§ DOCUMENT EXCERPT
________
To do its bit, each week, the R.O.L.E Foundation’s Public School Waste Management Program invites at least 20 children from three schools to the Zero Waste to Oceans Community Environment & Skill Center. “R.O.L.E. Foundation used to focus on massive clean ups on beaches. After several years of endless clean-ups, we realized that this was not enough and we needed to also focus on the root of the problem,” Rama says. “We believe that education is the key to solving the plastic waste problem. Children are much easier to teach about the dangers of plastic waste and how to prevent it.”
Each school that wished to participate in the program is assessed by an environmental educator sent by the R.O.L.E Foundation who determines how it can be best assisted. The students from each participating school are then invited to take part in workshops on topics such as waste separation, organic weaving, natural dyes, soap upcycling, sustainable business, marine life, composting, and sustainable agriculture. “After the workshops, we assess whether any changes have taken place at the schools. If the improvement is below our standard, we will invite the school for further workshops. All of this is free for Bali’s public school students, and includes school assessment, bus pickup, an eco passport and an upcycled bandana, as well as refreshments.”
________
§ TASK REQUIREMENTS
[1] Answer these questions using the passage on the R.O.L.E Foundation's school program:
(a) At minimum, how many children does the program invite each week, and from how many schools?
(b) What did the foundation concentrate on before it turned to education?
(c) What happens to a school whose improvement falls below the foundation's standard?
[2] Write a continuation of the passage on the R.O.L.E Foundation's school program, beginning after its final sentence.
The listing that follows the school program passage comes from an unrelated source.

§ DATA
________
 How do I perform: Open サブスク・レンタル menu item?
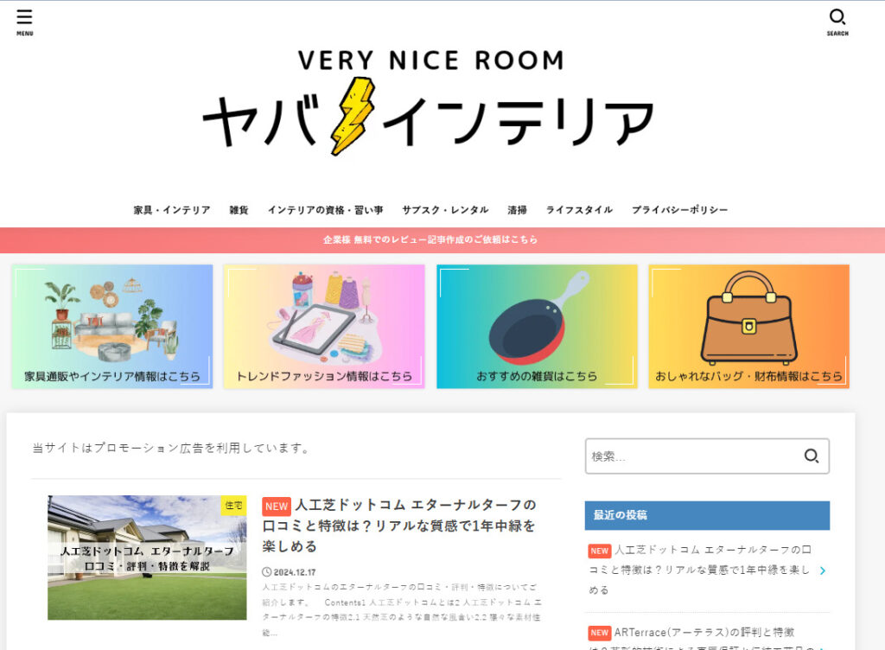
________
§ THE REPLIES
[1]
(a) At least 20 children, from three schools.
(b) Massive clean-ups on beaches.
(c) The school is invited for further workshops.

[2]
Plastic pollution and poor waste management has a negative affect on public health, tourism and anybody who relies on the natural resources of the sea. While marine pollution is not an easy problem to solve, events such as the Zero Waste to Oceans Conference give hope that things can change for the better. Rama agrees. “I used to think that Bali’s oceans were beyond help, but after seeing that there are more and more people becoming aware of the waste management problem, I have gained more confidence that something can be done about it,” he says. “If everybody does their bit, no matter how small, a ripple can be turned into a wave. We want Bali to show the world that it is possible to make the world’s oceans clean.”